━━ Given records ━━

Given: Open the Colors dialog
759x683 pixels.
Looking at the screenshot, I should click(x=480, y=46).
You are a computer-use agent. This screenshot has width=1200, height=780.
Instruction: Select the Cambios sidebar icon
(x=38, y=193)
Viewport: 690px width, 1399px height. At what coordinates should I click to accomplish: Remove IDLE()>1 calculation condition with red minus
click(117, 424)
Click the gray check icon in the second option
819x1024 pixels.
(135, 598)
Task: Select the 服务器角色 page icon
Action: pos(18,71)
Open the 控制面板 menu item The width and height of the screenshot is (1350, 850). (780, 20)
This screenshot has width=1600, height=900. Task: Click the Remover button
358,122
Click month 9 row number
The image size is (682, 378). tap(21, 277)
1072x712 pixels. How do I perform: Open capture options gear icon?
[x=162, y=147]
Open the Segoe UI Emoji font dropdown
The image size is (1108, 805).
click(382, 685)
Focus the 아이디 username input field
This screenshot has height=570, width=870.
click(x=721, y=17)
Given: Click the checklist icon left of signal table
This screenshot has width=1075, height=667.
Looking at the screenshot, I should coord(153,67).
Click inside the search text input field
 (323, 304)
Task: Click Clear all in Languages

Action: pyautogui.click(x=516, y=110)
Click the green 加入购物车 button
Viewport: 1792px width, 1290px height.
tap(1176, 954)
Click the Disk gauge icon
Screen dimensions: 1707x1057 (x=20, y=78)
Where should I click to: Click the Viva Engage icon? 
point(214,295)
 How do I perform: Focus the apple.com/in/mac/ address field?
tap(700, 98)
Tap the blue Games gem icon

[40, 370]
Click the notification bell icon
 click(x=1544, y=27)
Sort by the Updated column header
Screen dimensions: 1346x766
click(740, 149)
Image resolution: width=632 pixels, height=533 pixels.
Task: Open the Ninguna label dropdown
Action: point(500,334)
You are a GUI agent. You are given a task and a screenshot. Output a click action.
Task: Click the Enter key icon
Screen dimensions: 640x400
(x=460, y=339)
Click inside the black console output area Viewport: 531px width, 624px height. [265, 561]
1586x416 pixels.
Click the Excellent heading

━━━

→ Assigned task:
An exact reproduction of all the records is needed.

→ Exercise response:
Given: Open the Colors dialog
759x683 pixels.
Looking at the screenshot, I should click(x=480, y=46).
You are a computer-use agent. This screenshot has width=1200, height=780.
Instruction: Select the Cambios sidebar icon
(x=38, y=193)
Viewport: 690px width, 1399px height. At what coordinates should I click to accomplish: Remove IDLE()>1 calculation condition with red minus
click(117, 424)
Click the gray check icon in the second option
819x1024 pixels.
(135, 598)
Task: Select the 服务器角色 page icon
Action: pos(18,71)
Open the 控制面板 menu item The width and height of the screenshot is (1350, 850). (780, 20)
This screenshot has width=1600, height=900. Task: Click the Remover button
358,122
Click month 9 row number
The image size is (682, 378). tap(21, 277)
1072x712 pixels. How do I perform: Open capture options gear icon?
[x=162, y=147]
Open the Segoe UI Emoji font dropdown
The image size is (1108, 805).
click(382, 685)
Focus the 아이디 username input field
This screenshot has height=570, width=870.
click(x=721, y=17)
Given: Click the checklist icon left of signal table
This screenshot has width=1075, height=667.
Looking at the screenshot, I should coord(153,67).
Click inside the search text input field
 (323, 304)
Task: Click Clear all in Languages

Action: pyautogui.click(x=516, y=110)
Click the green 加入购物车 button
Viewport: 1792px width, 1290px height.
tap(1176, 954)
Click the Disk gauge icon
Screen dimensions: 1707x1057 (x=20, y=78)
Where should I click to: Click the Viva Engage icon? 
point(214,295)
 How do I perform: Focus the apple.com/in/mac/ address field?
tap(700, 98)
Tap the blue Games gem icon

[40, 370]
Click the notification bell icon
 click(x=1544, y=27)
Sort by the Updated column header
Screen dimensions: 1346x766
click(740, 149)
Image resolution: width=632 pixels, height=533 pixels.
Task: Open the Ninguna label dropdown
Action: point(500,334)
You are a GUI agent. You are given a task and a screenshot. Output a click action.
Task: Click the Enter key icon
Screen dimensions: 640x400
(x=460, y=339)
Click inside the black console output area Viewport: 531px width, 624px height. [265, 561]
1586x416 pixels.
Click the Excellent heading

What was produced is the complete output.